NOTE: THIS IS A STUB FOR A WORK IN PROGRESS. This will not be added to the official HOWTO until it is mostly complete.
Entrez Utilities (EUtilities)
These are a group of methods with an unusual API that allows to access most of the information from the Entrez databases. There's different types of Eutilities (detailed below), each of them with its own function.
For some quick recipes with EUtilities, read the cookbook.
This Eutility allows to fetch sequences from different databases on different formats. See on the NCBI site.
Note: a sequence file doesn't necessarily has the actual DNA/RNA/protein sequence. It can have the Annotations and SeqFeatures only.
my $fetcher = Bio::DB::EUtilities->new( -eutil => 'efetch', -db => 'nucleotide', # database to search (gene/nucleotude/protein/etc) -rettype => 'gb', # file format -retmode => 'text', # output type -id => $acc, # the accesion such as NM_002105.2 -seq_start => $start, # self-explanatory -seq_stop => $stop, # self-explanatory -strand => $strand, # 2 for complement or minus strand. 1 otherwise );
This option controls the database to search for.
rettype and retmode
These options controls the output type and format. Possible values are dependent on the database from where data is being retrieved.
rettype is the output type such as fasta, gb, native, etc...
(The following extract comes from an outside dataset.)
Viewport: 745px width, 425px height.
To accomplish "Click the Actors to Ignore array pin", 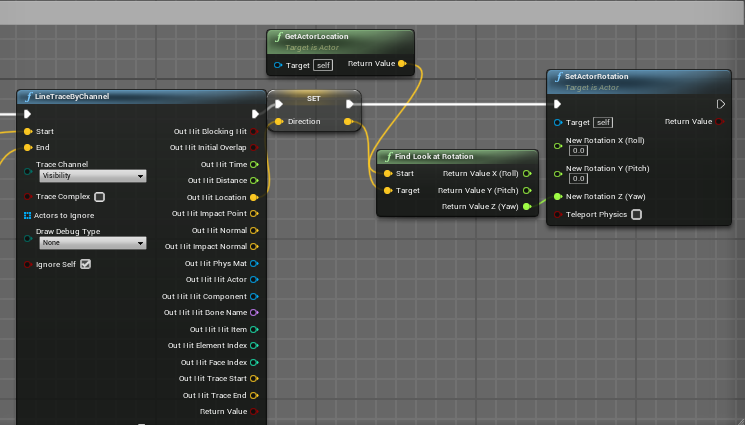I will pos(27,215).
rettmode is the output format such as text, xml, html or asn1. To feed the output of this Eutility to Bio::SeqIO without pre-parsing, use 'text'.
seq_start and seq_stop
When retrieving a sequence with efetch, these control the range of values. If not specified the whole sequence is download (which can be HUGE in the case of contigs).
When retrieving a sequence with efetch, it's necessary to specify the strand. These can be 1 or 2. A strand value of 1 is the same as the plus strand while a value of 2 is the same as the minus or complement strand.